*EXERCISE MATERIALS*:
• • •

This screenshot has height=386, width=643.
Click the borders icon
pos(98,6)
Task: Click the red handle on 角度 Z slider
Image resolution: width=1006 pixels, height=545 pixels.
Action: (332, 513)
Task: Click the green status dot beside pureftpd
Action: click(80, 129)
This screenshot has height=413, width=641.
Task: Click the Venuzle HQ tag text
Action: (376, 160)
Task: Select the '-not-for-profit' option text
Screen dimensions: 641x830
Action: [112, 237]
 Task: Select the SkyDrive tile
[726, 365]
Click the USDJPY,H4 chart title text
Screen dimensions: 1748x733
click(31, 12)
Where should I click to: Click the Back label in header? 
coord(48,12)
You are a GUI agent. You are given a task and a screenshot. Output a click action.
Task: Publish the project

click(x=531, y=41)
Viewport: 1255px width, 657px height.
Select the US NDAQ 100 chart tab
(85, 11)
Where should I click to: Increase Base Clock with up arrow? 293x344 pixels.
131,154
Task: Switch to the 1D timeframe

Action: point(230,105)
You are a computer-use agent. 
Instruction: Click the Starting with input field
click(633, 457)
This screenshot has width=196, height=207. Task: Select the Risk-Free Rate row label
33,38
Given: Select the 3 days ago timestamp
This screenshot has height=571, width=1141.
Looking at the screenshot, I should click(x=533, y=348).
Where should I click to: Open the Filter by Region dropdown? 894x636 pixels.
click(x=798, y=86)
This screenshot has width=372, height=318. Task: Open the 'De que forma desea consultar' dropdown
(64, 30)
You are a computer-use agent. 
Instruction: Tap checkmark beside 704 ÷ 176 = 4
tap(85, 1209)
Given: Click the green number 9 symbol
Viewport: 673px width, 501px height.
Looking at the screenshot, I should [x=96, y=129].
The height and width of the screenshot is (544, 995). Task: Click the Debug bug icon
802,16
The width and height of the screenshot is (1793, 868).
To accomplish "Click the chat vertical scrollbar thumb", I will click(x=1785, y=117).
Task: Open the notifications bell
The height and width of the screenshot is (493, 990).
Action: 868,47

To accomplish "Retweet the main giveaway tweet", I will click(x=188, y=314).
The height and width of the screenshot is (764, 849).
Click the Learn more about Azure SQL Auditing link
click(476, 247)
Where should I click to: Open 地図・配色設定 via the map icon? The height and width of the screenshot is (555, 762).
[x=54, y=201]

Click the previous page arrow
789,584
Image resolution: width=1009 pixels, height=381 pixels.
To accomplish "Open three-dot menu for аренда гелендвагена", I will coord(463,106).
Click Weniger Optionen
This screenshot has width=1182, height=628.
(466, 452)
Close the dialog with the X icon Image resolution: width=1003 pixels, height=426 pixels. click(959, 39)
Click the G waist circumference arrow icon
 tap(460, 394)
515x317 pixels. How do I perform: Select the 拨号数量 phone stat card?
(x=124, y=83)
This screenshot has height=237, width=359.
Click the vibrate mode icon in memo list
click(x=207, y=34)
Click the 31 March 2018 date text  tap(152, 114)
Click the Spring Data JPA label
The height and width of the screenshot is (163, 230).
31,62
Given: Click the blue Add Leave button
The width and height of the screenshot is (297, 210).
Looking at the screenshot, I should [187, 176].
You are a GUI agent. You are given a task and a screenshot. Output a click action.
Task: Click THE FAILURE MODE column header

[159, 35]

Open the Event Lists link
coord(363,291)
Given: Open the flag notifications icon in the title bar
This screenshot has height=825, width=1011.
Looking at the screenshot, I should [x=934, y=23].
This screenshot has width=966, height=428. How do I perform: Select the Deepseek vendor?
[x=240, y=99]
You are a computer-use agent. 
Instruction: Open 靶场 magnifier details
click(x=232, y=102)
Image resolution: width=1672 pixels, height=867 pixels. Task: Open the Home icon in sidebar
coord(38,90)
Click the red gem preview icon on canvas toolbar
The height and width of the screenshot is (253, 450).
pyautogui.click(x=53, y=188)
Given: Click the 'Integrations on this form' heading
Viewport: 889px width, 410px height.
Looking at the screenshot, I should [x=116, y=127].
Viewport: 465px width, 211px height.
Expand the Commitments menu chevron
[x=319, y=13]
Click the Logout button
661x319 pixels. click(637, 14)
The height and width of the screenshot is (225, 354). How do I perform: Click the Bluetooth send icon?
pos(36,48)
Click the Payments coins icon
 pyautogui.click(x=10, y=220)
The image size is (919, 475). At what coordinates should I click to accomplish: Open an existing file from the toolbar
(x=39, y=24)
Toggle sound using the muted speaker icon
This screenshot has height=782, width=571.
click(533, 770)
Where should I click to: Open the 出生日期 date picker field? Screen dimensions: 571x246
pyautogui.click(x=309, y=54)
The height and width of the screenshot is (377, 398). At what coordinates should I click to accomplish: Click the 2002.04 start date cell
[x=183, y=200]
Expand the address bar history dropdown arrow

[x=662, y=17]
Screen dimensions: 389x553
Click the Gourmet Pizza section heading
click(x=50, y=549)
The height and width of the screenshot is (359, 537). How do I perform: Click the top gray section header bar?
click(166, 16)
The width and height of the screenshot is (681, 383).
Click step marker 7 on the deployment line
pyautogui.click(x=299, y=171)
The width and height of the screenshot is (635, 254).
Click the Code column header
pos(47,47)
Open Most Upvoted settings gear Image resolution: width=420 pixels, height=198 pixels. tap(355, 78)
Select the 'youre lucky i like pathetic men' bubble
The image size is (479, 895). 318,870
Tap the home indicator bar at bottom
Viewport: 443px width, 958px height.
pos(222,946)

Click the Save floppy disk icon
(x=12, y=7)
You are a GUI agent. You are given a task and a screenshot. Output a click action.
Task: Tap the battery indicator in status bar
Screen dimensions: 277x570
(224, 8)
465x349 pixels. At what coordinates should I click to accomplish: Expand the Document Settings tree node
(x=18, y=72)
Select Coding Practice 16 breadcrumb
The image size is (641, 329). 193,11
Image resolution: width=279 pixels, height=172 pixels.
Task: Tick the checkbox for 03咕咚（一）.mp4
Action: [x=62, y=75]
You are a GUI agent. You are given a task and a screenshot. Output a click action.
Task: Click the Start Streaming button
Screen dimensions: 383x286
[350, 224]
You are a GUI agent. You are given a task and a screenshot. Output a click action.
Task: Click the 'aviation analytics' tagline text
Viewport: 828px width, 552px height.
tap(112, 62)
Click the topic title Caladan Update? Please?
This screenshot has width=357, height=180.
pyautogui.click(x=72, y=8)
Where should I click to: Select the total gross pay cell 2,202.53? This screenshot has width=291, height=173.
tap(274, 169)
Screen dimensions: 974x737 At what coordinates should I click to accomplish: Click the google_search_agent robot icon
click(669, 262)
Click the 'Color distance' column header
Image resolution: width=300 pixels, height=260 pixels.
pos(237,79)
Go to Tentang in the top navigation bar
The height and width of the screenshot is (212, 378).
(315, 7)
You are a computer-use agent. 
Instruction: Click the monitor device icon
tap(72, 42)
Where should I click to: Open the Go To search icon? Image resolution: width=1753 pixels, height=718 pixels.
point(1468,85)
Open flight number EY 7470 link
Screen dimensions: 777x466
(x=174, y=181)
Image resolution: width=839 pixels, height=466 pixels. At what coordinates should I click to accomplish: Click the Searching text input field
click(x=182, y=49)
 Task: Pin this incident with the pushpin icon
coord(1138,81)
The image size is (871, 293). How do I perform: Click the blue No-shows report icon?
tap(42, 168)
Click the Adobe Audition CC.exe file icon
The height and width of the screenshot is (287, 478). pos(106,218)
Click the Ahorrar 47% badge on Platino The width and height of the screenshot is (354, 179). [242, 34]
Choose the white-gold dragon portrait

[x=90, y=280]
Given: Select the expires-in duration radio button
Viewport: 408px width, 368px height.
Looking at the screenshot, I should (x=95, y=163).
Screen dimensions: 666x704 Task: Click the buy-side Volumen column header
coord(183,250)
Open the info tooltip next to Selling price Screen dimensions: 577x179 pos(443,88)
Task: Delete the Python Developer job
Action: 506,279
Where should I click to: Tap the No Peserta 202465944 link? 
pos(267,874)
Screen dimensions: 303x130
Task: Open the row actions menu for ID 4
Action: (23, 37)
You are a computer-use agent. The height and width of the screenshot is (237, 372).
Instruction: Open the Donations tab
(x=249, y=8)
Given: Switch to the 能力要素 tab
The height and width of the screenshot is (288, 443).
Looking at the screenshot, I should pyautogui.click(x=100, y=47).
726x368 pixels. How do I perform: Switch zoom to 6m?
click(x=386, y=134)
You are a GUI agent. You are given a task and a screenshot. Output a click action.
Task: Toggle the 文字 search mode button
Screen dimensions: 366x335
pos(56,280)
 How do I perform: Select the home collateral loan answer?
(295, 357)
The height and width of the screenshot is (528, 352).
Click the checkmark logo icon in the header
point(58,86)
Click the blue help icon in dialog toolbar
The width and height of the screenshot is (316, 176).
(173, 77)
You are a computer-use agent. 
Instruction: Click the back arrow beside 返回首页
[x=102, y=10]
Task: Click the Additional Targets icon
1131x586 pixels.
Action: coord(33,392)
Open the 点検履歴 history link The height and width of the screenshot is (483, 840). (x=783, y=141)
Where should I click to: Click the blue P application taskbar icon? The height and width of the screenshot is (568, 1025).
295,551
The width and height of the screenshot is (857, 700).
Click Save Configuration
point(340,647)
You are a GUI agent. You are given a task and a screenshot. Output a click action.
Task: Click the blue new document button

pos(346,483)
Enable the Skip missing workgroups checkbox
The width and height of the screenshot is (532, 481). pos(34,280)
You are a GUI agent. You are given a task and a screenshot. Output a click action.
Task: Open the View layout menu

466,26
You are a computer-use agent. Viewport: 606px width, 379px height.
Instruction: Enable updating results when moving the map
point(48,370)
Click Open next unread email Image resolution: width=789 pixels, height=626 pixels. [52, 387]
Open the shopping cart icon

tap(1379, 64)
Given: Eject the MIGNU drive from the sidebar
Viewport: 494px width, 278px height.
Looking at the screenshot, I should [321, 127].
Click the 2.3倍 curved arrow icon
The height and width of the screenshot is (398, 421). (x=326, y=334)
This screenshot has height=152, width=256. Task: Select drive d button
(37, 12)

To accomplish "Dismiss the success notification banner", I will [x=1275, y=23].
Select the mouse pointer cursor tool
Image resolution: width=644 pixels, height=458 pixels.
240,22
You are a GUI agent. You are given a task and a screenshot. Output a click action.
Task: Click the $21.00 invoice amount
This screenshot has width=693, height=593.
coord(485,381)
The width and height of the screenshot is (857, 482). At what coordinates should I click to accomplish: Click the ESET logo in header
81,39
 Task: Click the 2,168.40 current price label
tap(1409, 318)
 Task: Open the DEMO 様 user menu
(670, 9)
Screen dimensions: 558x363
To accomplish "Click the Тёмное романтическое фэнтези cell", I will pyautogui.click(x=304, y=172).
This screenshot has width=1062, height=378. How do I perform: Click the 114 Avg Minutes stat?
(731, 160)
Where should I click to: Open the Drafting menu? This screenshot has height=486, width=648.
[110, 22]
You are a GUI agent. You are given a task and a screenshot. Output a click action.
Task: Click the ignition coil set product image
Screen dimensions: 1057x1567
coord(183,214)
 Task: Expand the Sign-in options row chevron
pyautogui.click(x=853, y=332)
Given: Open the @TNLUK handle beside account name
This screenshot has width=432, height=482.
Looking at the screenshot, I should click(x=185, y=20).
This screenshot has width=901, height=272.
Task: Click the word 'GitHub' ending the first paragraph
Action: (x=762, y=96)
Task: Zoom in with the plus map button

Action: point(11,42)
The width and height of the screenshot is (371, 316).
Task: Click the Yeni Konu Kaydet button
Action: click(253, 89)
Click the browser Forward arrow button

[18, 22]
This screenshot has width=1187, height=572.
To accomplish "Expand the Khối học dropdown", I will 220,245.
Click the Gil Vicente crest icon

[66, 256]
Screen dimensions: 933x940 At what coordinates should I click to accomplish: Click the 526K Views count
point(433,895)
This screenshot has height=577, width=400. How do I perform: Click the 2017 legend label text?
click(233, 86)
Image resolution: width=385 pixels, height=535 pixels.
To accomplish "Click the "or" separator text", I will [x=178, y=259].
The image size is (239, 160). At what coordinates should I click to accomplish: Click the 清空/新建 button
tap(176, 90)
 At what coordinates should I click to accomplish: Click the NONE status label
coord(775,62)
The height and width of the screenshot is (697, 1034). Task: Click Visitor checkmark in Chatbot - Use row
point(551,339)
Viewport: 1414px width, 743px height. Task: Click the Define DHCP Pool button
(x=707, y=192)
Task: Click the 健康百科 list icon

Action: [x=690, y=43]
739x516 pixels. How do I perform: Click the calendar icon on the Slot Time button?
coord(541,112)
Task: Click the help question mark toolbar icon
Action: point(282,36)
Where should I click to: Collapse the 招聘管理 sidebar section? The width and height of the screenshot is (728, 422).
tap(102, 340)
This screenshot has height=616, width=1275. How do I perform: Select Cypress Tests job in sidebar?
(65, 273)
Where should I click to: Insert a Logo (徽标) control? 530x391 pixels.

• • •

*TASK PROMPT*:
Look above for the line holding "Image resolution: width=1009". Print it and every line after it, exactly, through the line holding "Close the dialog".

*REPLY*:
Image resolution: width=1009 pixels, height=381 pixels.
To accomplish "Open three-dot menu for аренда гелендвагена", I will coord(463,106).
Click Weniger Optionen
This screenshot has width=1182, height=628.
(466, 452)
Close the dialog with the X icon Image resolution: width=1003 pixels, height=426 pixels. click(959, 39)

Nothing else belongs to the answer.